The following strategies include ways we can compassionately hold our students to high standards while creating the support they need: 

  1. Provide scaffolded experiences. 

A common rationale for rigid policies and practices in higher education is that we must prepare students for an unjust world by replicating that injustice. The logic goes: If the "real world" is harsh, our expectations should be harsh. If it's competitive, we must stimulate competition. For example, some courses don’t allow retakes and redos or deadline extensions, because none of this is possible in the “real world.” As Joe Feldman notes in his book Grading for Equity: “Another common concern is that retakes make learning ‘soft,’ that it provides students with too fluffy a cushion compared to the ‘real world,’ where there are no retakes or redos. In the professional, adult world, do we get second chances? We sure do— all the time.” (Feldman, 2018, p. 178-179). 

Modeling inequity does not build equity. Rather than mirroring a flawed system, we can take a compassionate approach focused on humanity and empowerment. This means creating spaces where all students feel safe to take risks, request help, advocate for themselves, and bring their whole selves. By refusing to replicate rigid and inequitable structures now, we equip students to dismantle them in the future. Our role is not to harden students through hardness. It is to nurture their full humanity through compassion.

2. Teach practical skills for self-advocacy and negotiation 

Our versions of the professional world do not fit all students' lives and goals. Perpetuating limited views of success is constraining and limits student aspirations. The world is constantly changing and some systems are more flexible than they used to be. The finals week structure of condensed high-stakes deadlines and tests does not mirror most professional workplaces. In their careers, some graduates might not encounter weeks filled with back-to-back unmovable deadlines and high-pressure evaluations without any flexibility or opportunities to negotiate adjusted timelines. In the last few years, we’ve noticed much more flexibility in the professional world with hybrid and remote work arrangements, opportunities to negotiate, having grace periods, and more. The key is the ability to self-advocate and self-regulate, which is more critical than simply following a deadline.

3. Promote self-regulated learning

Self-regulated learning refers to an approach in which students can personally monitor, manage, and direct their own learning process through self-reflection, metacognition, motivation, and behavioral strategies. We can discuss developing independence, balance, a notion of shared accountability, and lifelong learning skills. We can foster meaningful learning experiences, reenvision authentic assignments (e.g., posters and podcasts), provide opportunities for service learning and experiential learning, design community engaged courses, and offer transparency around course expectations and reaching out for help. This means clearly communicating requirements and being upfront about supports available while providing guidance around how to navigate them.

It takes time and commitment to make these kinds of changes, and those of us who work to support students need our own strategies for living in grace.  
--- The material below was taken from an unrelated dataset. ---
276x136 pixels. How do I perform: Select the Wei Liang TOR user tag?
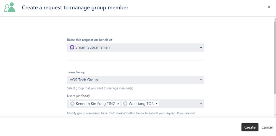tap(140, 104)
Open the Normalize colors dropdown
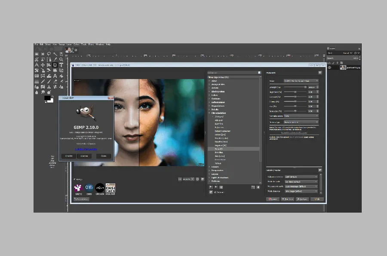Image resolution: width=387 pixels, height=256 pixels. [x=301, y=116]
With compassion and flexibility, we can create spaces where students feel supported now. Rethinking the “real world” allows us to focus on students’ humanity, not just their professional preparedness. Our goal should be to move beyond the notion of a harsh, competitive “professional world,” and instead foster empowerment so students can lead meaningful lives after graduation, on their own terms.

Resource:
Feldman, J. (2018). Grading for equity: What it is, why it matters, and how it can transform schools and classrooms.Corwin Press.